Jeremy Rosen, a Los Angeles appellate lawyer and fellow Federalist Society member, said he also noticed a gradual shift, predating Trump, in his onetime friend.
“He went from being more of a happy warrior to an angry warrior over time,” said Rosen, who immediately after the Jan. 6 attack urged the Federalist Society to remove Eastman from leadership and public events. In Eastman, he saw a symbol of the increasing anger in the country’s politics overall.
But others have not kept their distance. Ryan P. Williams, president of the Claremont Institute, lauded Eastman on Twitter as “a patriot concerned about the oligarchic corruption of America.” (Williams did not respond to requests for comment.)
Eastman remains a senior fellow at the institute, which, after decades on the geographical and intellectual fringes of the right, found new prominence during the Trump years. The think tank’s embrace of upheaval and crisis as necessary to usher in America’s renewal aligned neatly with the norms-busting president.
“Claremonsters,” as they call themselves, use apocalyptic rhetoric to convey the staggering stakes, as they see them, or to at least get people’s attention.
That cataclysmic viewpoint spilled into the Jan. 6 hearings, when former White House lawyer Eric Herschmann said in a deposition that he had warned Eastman his scheme to have the vice president invalidate the election would “cause riots in the streets.”

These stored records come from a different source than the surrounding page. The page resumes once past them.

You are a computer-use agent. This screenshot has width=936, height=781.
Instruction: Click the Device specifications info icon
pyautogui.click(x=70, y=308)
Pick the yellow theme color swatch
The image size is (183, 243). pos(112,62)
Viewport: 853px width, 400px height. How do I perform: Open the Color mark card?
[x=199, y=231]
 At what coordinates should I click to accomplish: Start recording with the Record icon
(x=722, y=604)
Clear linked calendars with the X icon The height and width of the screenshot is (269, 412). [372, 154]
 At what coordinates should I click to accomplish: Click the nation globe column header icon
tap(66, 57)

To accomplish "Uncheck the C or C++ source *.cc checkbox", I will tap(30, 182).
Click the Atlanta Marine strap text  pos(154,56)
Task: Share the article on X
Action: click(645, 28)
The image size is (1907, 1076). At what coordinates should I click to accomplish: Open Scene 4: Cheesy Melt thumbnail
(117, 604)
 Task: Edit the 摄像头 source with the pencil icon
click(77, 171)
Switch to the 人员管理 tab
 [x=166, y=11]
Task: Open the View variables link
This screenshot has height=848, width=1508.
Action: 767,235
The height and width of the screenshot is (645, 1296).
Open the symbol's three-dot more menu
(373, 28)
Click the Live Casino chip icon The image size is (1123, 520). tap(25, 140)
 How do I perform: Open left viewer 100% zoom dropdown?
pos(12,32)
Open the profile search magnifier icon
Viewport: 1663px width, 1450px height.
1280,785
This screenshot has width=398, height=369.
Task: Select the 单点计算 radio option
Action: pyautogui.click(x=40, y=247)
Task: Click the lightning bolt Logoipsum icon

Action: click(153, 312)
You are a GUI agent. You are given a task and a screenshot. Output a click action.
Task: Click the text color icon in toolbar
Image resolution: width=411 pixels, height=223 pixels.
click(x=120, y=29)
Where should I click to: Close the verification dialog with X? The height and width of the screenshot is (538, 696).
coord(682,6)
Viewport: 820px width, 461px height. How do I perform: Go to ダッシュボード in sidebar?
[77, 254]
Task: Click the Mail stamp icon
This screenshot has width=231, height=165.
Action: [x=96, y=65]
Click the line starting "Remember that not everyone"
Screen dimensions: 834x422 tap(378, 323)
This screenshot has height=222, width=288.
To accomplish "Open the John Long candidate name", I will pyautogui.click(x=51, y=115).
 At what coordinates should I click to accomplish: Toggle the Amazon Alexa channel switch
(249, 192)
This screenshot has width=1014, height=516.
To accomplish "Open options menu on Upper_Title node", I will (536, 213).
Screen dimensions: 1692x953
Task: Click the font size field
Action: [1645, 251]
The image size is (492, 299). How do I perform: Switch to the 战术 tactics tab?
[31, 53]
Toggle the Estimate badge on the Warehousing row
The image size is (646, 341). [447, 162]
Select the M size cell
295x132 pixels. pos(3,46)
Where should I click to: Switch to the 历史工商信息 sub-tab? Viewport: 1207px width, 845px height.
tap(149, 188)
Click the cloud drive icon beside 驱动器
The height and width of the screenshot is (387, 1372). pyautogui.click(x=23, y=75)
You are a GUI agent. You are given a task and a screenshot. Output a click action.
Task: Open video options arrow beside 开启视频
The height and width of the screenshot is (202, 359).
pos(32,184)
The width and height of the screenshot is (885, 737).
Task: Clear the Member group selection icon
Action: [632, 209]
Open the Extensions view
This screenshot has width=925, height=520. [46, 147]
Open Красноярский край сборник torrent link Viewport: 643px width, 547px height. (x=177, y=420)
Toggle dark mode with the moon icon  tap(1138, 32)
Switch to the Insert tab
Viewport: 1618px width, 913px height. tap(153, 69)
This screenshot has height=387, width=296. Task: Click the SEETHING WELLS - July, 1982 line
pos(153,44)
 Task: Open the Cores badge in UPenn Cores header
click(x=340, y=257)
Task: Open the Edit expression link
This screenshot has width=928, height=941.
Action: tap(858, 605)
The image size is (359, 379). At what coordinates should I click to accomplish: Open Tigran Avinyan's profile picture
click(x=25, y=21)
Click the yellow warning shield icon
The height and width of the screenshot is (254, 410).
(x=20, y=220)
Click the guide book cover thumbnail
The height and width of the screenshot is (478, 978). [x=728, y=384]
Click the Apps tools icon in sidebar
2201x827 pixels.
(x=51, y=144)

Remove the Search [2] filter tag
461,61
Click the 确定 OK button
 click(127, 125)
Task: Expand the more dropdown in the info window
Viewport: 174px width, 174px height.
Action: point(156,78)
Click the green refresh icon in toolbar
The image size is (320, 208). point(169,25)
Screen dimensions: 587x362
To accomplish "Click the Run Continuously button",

“And [Eastman] said words to the effect of, ‘There has been violence in the history of our country, Eric, to protect the democracy or protect the republic,” Herschmann said.
Eastman was so committed to this line of thinking that he continued to seek avenues to overturn Trump’s loss, even in the immediate aftermath of the attack on the U.S. Capitol. He unsuccessfully sought a pardon from Trump and now finds himself potentially in criminal jeopardy.
“Unfortunately, he drank the Kool-Aid that President Trump was selling — that the election was a fraud,” Yoo said.
But back in that hotel ballroom in Buena Park, Eastman showed no signs of second-guessing.
“My old professor used to say, if you’re not catching incoming flak, that means you’re not over the target,” he told his audience. “Well, ladies and gentlemen, I think I have been directly over the target for quite some time.”
The conservative activists, with extended applause and hearty laughter, signaled they agreed.